Throughout the Dunhill years, Sloan was also recording 24 hours a day with Barri, under group names such as The Lifeguards, The Wildcats, Sheridan Hollenbeck Orchestra and Chorus, Phillip and Stephan, Willie & the Wheels, The Fantastic Baggys. , Themes Inc., The Street and Weed Cleaners. The Fantastic Baggys, perhaps the best of these side projects, released a truly wonderful surf pop album, Tell Em I’m Surfin ‘in 1964, which is still regarded today as one of the best albums in the history of the genre. When he wasn’t writing or recording songs, on an industrial scale, Sloan was busy playing guitar on a host of other seminal records, including The Mamas and Papas all-time classic “California Dreaming.”

It all ended in tears, of course, as Sloan’s insistence on moving to center stage eventually cost her her Dunhill career. His attempt to “ride the beam between creativity and commerciality” ended at the age of 22. An alternate reading of their boy / girl breakup song, “Let me Be,” which the Turtles took to no. 28 on the Billboard chart in 1965 can, in hindsight, be seen as defining his attitude toward art in general and his current conflict with Lasker in particular;

‘Please don’t confuse me or try to make me / anyone else’s shadow / I’m not the he or she you think I am / I’m just trying to be myself … and I’m not a pawn to be told how to move / Sorry I’m not the fool who thought I’d play by your rules. ‘

If it was a verbal warning or a plea to understand that he no longer wanted to be considered a “gun for hire,” then the power brokers at Dunhill no longer mattered to him.

This 2010 25-track compilation, carefully crafted by Ace Records, includes all the essential cuts from their happy days, along with less familiar offerings like “The Sh-Down Song,” credited to The Ginger Snaps with Dandee Dawson, “Summer Means Future Beach Boy Bruce Johnston’s “fun, Ramona King’s no-nonsense slap,” You say nice words “and a hurt Anne-Margaret, handing out the” You sure know how to hurt someone “products. Additionally, the album comes with a superbly informative and well-presented booklet that answers some of the questions surrounding the enigmatic Sloan.

This includes a particularly poignant anecdote, about sixties soft pop exponents, The Association, represented in You Baby by its version of Sloane’s 1967 composition, “On a Quiet Night,” which bears repeating in this article. revision. Headlining a National Songwriters Association show in 1992, Sloan was intrigued to hear The Association perform the song “P. F Sloan,” which legendary songwriter Jimmy Webb had written as a tribute to him, back in 1970. When Sloan went backstage to introduce himself to the band, they refused to believe that he was the subject of the song, insisting that PF Sloan was a fictional character! It should be noted that Webb, for some peculiar reason, had fueled rumors that PF Sloan was, in fact, a figment of his imagination. The lyrics themselves are suitably vague.

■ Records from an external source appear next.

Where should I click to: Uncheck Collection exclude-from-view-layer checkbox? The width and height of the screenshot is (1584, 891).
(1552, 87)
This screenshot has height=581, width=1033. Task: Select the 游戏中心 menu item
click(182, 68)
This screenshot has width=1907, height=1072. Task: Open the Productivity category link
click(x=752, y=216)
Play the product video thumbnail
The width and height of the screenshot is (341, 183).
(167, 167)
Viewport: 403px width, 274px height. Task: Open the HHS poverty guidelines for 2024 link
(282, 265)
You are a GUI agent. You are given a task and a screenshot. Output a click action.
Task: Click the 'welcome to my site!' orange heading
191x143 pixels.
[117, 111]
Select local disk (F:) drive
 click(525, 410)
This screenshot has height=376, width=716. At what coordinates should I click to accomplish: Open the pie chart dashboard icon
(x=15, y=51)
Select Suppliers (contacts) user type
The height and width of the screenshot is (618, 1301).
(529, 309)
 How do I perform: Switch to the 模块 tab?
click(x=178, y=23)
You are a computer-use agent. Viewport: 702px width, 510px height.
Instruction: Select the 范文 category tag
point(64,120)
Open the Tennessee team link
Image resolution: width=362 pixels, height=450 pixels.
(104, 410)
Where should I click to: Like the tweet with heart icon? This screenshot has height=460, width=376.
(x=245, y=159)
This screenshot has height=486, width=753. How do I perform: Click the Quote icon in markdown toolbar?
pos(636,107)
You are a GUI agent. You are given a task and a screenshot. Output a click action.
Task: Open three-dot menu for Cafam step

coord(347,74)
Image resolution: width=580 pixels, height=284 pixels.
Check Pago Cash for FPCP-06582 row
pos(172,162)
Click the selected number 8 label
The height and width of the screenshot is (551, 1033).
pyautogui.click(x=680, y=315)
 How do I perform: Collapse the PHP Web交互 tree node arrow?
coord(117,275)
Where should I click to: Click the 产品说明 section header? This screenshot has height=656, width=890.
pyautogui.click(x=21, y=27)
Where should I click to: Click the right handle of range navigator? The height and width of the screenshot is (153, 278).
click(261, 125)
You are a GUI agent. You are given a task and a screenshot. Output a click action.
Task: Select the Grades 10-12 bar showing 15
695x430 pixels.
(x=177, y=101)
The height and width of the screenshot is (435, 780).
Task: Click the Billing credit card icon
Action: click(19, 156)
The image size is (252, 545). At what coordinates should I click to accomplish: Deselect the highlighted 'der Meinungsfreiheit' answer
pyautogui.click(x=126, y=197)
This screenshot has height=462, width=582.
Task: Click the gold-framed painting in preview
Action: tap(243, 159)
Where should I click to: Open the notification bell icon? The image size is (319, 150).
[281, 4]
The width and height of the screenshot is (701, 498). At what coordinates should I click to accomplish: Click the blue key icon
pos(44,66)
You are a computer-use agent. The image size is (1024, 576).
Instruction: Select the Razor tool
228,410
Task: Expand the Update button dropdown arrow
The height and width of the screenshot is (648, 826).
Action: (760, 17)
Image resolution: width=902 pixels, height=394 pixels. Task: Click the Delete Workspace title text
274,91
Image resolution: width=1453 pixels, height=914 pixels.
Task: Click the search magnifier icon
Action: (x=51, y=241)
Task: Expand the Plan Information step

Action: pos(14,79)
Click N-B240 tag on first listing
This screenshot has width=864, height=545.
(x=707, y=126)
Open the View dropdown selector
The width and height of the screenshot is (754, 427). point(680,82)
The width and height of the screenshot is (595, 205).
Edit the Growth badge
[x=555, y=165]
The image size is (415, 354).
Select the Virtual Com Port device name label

‘I’ve been looking for PF Sloan / But no one knows where he’s gone / No one heard the song / That good boy sent flying / Last time I saw PF Sloan / He was burned in the summer and blown in the winter / He turned the corner all alone / But he kept singing. ‘

It can be easy to forget, so many years after the event, that throughout the ‘mid-1960s’ Sloan and Barri were helping define and codify the burgeoning language of pop, in exactly the same way that Chuck Berry and Buddy Holly did. had done for Rock n ‘Roll a decade before. Only the song titles reconstruct a familiar narrative: “Wherever the girls are,” “I found a girl,” “Summer is fun,” “Unless you care,” “Where were you when I needed you?” , “Another day”. , Another heartbreak “,” Only when you’re alone “,” Things I should have said “and” All I want is to love, “evoking the testosterone heartbreak, the hormonal heartbreak, the teenage trauma of the day.

You Baby not only chronicles the best work of an exceptionally gifted songwriting association, it also serves as a glorious reminder of the salad days of pop music.

* For those who wish to delve a little deeper into PF Sloan’s work, Ace released a collection of Sloane’s own Dunhill recordings, Here Where I Belong: The Best of the Dunhill Years 1965 to 1967, back in 2008 and Sloane co-wrote her life story, with SE Feinberg, in the entertaining, if somewhat unreliable autobiography, What Exactly Do I Care: Memoirs of a Life in Music?